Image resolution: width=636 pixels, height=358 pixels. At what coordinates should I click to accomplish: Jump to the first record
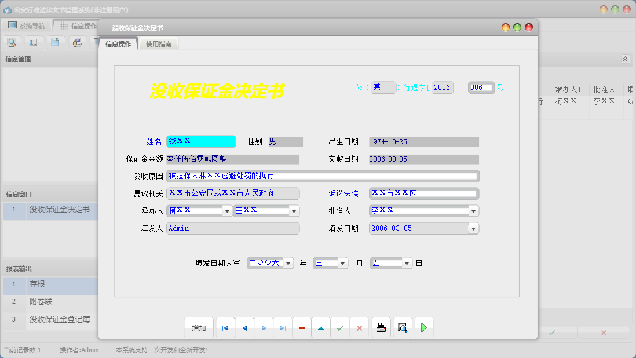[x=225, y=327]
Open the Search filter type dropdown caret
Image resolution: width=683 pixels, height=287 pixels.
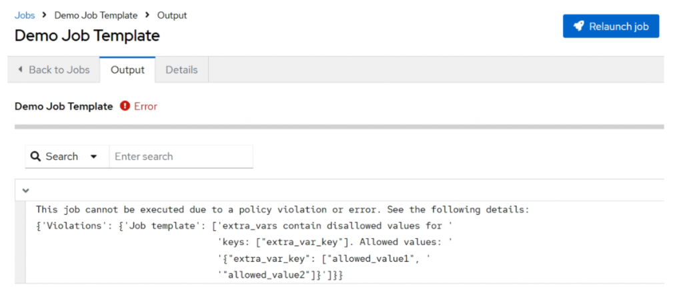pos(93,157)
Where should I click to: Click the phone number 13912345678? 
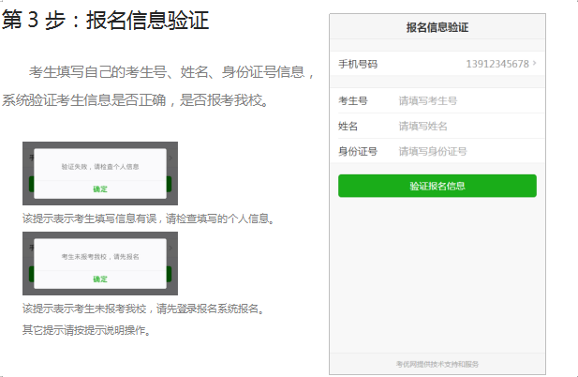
□ □ □
From the first line to the last, print the records exactly; leave out the pictures.

Image resolution: width=636 pixels, height=358 pixels. At what coordinates should I click to accomplish: Jump to the first record
[x=225, y=327]
Open the Search filter type dropdown caret
Image resolution: width=683 pixels, height=287 pixels.
pos(93,157)
Where should I click to: Click the phone number 13912345678? 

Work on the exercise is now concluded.